* [What needs to be done] All of the records should come back exactly as written.

*****

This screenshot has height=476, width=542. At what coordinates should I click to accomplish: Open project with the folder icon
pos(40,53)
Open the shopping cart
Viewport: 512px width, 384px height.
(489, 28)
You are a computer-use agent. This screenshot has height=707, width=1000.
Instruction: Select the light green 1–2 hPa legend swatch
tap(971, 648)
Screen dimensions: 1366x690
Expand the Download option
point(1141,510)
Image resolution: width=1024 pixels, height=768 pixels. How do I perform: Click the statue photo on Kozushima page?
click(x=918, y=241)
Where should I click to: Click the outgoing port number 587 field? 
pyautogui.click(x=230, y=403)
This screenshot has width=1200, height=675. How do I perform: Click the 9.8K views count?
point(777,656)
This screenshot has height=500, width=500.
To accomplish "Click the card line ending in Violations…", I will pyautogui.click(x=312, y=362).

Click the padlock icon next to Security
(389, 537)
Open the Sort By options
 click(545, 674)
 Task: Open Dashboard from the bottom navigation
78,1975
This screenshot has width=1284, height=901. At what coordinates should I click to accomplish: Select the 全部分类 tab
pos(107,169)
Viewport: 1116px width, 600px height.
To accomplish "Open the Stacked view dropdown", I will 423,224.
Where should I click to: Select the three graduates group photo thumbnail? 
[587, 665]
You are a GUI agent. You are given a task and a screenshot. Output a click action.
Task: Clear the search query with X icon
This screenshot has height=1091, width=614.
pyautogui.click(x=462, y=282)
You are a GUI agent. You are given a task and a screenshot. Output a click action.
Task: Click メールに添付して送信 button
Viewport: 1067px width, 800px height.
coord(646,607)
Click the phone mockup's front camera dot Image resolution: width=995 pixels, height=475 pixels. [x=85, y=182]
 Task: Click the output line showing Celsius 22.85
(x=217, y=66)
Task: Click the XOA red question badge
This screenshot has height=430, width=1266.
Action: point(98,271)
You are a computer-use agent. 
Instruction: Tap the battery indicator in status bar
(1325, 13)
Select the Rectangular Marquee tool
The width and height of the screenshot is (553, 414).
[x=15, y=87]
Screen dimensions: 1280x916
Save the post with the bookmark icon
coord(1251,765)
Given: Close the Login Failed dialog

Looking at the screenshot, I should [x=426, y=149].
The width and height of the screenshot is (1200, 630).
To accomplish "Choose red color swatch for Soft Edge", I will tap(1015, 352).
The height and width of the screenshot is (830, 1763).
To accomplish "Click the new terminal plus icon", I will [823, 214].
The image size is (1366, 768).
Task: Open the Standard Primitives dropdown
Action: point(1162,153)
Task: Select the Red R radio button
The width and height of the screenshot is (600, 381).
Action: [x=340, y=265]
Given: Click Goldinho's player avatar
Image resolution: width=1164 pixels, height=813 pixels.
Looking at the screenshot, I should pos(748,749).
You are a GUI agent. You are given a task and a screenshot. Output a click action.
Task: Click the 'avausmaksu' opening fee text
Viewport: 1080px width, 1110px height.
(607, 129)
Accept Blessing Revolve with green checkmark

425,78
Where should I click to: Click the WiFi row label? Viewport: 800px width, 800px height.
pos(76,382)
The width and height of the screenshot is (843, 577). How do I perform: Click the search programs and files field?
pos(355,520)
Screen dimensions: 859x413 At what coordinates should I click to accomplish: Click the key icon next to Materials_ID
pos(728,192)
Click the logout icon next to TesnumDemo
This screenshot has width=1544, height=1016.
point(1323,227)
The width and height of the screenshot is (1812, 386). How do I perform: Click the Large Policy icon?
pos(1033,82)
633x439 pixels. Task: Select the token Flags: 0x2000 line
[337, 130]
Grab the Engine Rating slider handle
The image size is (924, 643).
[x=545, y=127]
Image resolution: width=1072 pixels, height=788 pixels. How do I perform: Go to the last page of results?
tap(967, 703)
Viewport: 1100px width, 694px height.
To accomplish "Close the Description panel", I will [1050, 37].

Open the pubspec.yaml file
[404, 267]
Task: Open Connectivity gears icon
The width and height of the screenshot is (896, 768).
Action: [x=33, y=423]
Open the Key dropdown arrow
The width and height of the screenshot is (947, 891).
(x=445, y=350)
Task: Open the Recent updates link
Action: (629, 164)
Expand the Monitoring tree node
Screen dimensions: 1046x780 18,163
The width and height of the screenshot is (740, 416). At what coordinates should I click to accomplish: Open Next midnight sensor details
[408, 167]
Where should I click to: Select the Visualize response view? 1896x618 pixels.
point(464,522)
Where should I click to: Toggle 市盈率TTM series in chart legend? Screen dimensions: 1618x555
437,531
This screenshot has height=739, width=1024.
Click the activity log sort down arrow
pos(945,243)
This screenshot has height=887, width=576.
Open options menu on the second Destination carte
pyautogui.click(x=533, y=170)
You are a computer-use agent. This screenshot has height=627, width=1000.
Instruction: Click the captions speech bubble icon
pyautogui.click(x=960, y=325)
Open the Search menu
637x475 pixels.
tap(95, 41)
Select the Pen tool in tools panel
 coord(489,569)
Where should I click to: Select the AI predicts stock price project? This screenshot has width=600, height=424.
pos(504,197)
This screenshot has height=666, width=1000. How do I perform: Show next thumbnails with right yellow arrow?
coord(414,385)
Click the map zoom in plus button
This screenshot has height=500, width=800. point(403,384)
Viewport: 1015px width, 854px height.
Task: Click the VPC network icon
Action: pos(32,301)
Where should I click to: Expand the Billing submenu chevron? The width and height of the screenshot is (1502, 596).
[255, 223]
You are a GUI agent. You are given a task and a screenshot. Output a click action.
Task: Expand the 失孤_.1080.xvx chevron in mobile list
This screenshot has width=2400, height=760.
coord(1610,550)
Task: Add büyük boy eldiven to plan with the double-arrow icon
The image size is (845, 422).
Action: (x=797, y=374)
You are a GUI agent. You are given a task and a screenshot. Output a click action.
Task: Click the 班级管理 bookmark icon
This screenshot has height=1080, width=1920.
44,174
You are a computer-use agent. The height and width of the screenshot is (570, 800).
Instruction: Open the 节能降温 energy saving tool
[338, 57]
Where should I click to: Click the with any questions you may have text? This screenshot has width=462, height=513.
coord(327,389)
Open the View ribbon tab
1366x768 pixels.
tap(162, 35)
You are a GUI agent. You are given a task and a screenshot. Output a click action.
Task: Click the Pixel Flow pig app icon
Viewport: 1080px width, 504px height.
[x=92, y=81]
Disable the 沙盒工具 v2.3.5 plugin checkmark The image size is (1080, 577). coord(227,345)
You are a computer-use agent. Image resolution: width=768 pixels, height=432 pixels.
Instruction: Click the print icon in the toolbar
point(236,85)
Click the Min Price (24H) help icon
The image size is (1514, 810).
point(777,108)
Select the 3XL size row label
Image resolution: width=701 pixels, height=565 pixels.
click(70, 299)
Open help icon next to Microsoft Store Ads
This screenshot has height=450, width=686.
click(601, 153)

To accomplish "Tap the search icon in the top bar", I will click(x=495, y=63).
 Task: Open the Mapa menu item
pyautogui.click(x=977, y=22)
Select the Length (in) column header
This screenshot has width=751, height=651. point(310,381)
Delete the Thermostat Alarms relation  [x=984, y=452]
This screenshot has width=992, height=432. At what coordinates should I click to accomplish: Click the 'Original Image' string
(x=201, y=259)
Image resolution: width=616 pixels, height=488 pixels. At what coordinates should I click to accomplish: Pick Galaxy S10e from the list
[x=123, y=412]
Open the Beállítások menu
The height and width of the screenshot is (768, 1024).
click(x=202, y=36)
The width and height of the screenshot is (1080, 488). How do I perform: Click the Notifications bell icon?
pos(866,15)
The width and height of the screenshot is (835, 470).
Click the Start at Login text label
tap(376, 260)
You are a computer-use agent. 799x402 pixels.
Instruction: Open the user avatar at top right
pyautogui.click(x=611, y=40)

*****

* [Solution for this exercise]
This screenshot has height=476, width=542. At what coordinates should I click to accomplish: Open project with the folder icon
pos(40,53)
Open the shopping cart
Viewport: 512px width, 384px height.
(489, 28)
You are a computer-use agent. This screenshot has height=707, width=1000.
Instruction: Select the light green 1–2 hPa legend swatch
tap(971, 648)
Screen dimensions: 1366x690
Expand the Download option
point(1141,510)
Image resolution: width=1024 pixels, height=768 pixels. How do I perform: Click the statue photo on Kozushima page?
click(x=918, y=241)
Where should I click to: Click the outgoing port number 587 field? 
pyautogui.click(x=230, y=403)
This screenshot has width=1200, height=675. How do I perform: Click the 9.8K views count?
point(777,656)
This screenshot has height=500, width=500.
To accomplish "Click the card line ending in Violations…", I will pyautogui.click(x=312, y=362).

Click the padlock icon next to Security
(389, 537)
Open the Sort By options
 click(545, 674)
 Task: Open Dashboard from the bottom navigation
78,1975
This screenshot has width=1284, height=901. At what coordinates should I click to accomplish: Select the 全部分类 tab
pos(107,169)
Viewport: 1116px width, 600px height.
To accomplish "Open the Stacked view dropdown", I will 423,224.
Where should I click to: Select the three graduates group photo thumbnail? 
[587, 665]
You are a GUI agent. You are given a task and a screenshot. Output a click action.
Task: Clear the search query with X icon
This screenshot has height=1091, width=614.
pyautogui.click(x=462, y=282)
You are a GUI agent. You are given a task and a screenshot. Output a click action.
Task: Click メールに添付して送信 button
Viewport: 1067px width, 800px height.
coord(646,607)
Click the phone mockup's front camera dot Image resolution: width=995 pixels, height=475 pixels. [x=85, y=182]
 Task: Click the output line showing Celsius 22.85
(x=217, y=66)
Task: Click the XOA red question badge
This screenshot has height=430, width=1266.
Action: point(98,271)
You are a computer-use agent. 
Instruction: Tap the battery indicator in status bar
(1325, 13)
Select the Rectangular Marquee tool
The width and height of the screenshot is (553, 414).
[x=15, y=87]
Screen dimensions: 1280x916
Save the post with the bookmark icon
coord(1251,765)
Given: Close the Login Failed dialog

Looking at the screenshot, I should [x=426, y=149].
The width and height of the screenshot is (1200, 630).
To accomplish "Choose red color swatch for Soft Edge", I will tap(1015, 352).
The height and width of the screenshot is (830, 1763).
To accomplish "Click the new terminal plus icon", I will [823, 214].
The image size is (1366, 768).
Task: Open the Standard Primitives dropdown
Action: point(1162,153)
Task: Select the Red R radio button
The width and height of the screenshot is (600, 381).
Action: [x=340, y=265]
Given: Click Goldinho's player avatar
Image resolution: width=1164 pixels, height=813 pixels.
Looking at the screenshot, I should pos(748,749).
You are a GUI agent. You are given a task and a screenshot. Output a click action.
Task: Click the 'avausmaksu' opening fee text
Viewport: 1080px width, 1110px height.
(607, 129)
Accept Blessing Revolve with green checkmark

425,78
Where should I click to: Click the WiFi row label? Viewport: 800px width, 800px height.
pos(76,382)
The width and height of the screenshot is (843, 577). How do I perform: Click the search programs and files field?
pos(355,520)
Screen dimensions: 859x413 At what coordinates should I click to accomplish: Click the key icon next to Materials_ID
pos(728,192)
Click the logout icon next to TesnumDemo
This screenshot has width=1544, height=1016.
point(1323,227)
The width and height of the screenshot is (1812, 386). How do I perform: Click the Large Policy icon?
pos(1033,82)
633x439 pixels. Task: Select the token Flags: 0x2000 line
[337, 130]
Grab the Engine Rating slider handle
The image size is (924, 643).
[x=545, y=127]
Image resolution: width=1072 pixels, height=788 pixels. How do I perform: Go to the last page of results?
tap(967, 703)
Viewport: 1100px width, 694px height.
To accomplish "Close the Description panel", I will [1050, 37].

Open the pubspec.yaml file
[404, 267]
Task: Open Connectivity gears icon
The width and height of the screenshot is (896, 768).
Action: [x=33, y=423]
Open the Key dropdown arrow
The width and height of the screenshot is (947, 891).
(x=445, y=350)
Task: Open the Recent updates link
Action: (629, 164)
Expand the Monitoring tree node
Screen dimensions: 1046x780 18,163
The width and height of the screenshot is (740, 416). At what coordinates should I click to accomplish: Open Next midnight sensor details
[408, 167]
Where should I click to: Select the Visualize response view? 1896x618 pixels.
point(464,522)
Where should I click to: Toggle 市盈率TTM series in chart legend? Screen dimensions: 1618x555
437,531
This screenshot has height=739, width=1024.
Click the activity log sort down arrow
pos(945,243)
This screenshot has height=887, width=576.
Open options menu on the second Destination carte
pyautogui.click(x=533, y=170)
You are a computer-use agent. This screenshot has height=627, width=1000.
Instruction: Click the captions speech bubble icon
pyautogui.click(x=960, y=325)
Open the Search menu
637x475 pixels.
tap(95, 41)
Select the Pen tool in tools panel
 coord(489,569)
Where should I click to: Select the AI predicts stock price project? This screenshot has width=600, height=424.
pos(504,197)
This screenshot has height=666, width=1000. How do I perform: Show next thumbnails with right yellow arrow?
coord(414,385)
Click the map zoom in plus button
This screenshot has height=500, width=800. point(403,384)
Viewport: 1015px width, 854px height.
Task: Click the VPC network icon
Action: pos(32,301)
Where should I click to: Expand the Billing submenu chevron? The width and height of the screenshot is (1502, 596).
[255, 223]
You are a GUI agent. You are given a task and a screenshot. Output a click action.
Task: Expand the 失孤_.1080.xvx chevron in mobile list
This screenshot has width=2400, height=760.
coord(1610,550)
Task: Add büyük boy eldiven to plan with the double-arrow icon
The image size is (845, 422).
Action: (x=797, y=374)
You are a GUI agent. You are given a task and a screenshot. Output a click action.
Task: Click the 班级管理 bookmark icon
This screenshot has height=1080, width=1920.
44,174
You are a computer-use agent. The height and width of the screenshot is (570, 800).
Instruction: Open the 节能降温 energy saving tool
[338, 57]
Where should I click to: Click the with any questions you may have text? This screenshot has width=462, height=513.
coord(327,389)
Open the View ribbon tab
1366x768 pixels.
tap(162, 35)
You are a GUI agent. You are given a task and a screenshot. Output a click action.
Task: Click the Pixel Flow pig app icon
Viewport: 1080px width, 504px height.
[x=92, y=81]
Disable the 沙盒工具 v2.3.5 plugin checkmark The image size is (1080, 577). coord(227,345)
You are a computer-use agent. Image resolution: width=768 pixels, height=432 pixels.
Instruction: Click the print icon in the toolbar
point(236,85)
Click the Min Price (24H) help icon
The image size is (1514, 810).
point(777,108)
Select the 3XL size row label
Image resolution: width=701 pixels, height=565 pixels.
click(70, 299)
Open help icon next to Microsoft Store Ads
This screenshot has height=450, width=686.
click(601, 153)

To accomplish "Tap the search icon in the top bar", I will click(x=495, y=63).
 Task: Open the Mapa menu item
pyautogui.click(x=977, y=22)
Select the Length (in) column header
This screenshot has width=751, height=651. point(310,381)
Delete the Thermostat Alarms relation  [x=984, y=452]
This screenshot has width=992, height=432. At what coordinates should I click to accomplish: Click the 'Original Image' string
(x=201, y=259)
Image resolution: width=616 pixels, height=488 pixels. At what coordinates should I click to accomplish: Pick Galaxy S10e from the list
[x=123, y=412]
Open the Beállítások menu
The height and width of the screenshot is (768, 1024).
click(x=202, y=36)
The width and height of the screenshot is (1080, 488). How do I perform: Click the Notifications bell icon?
pos(866,15)
The width and height of the screenshot is (835, 470).
Click the Start at Login text label
tap(376, 260)
You are a computer-use agent. 799x402 pixels.
Instruction: Open the user avatar at top right
pyautogui.click(x=611, y=40)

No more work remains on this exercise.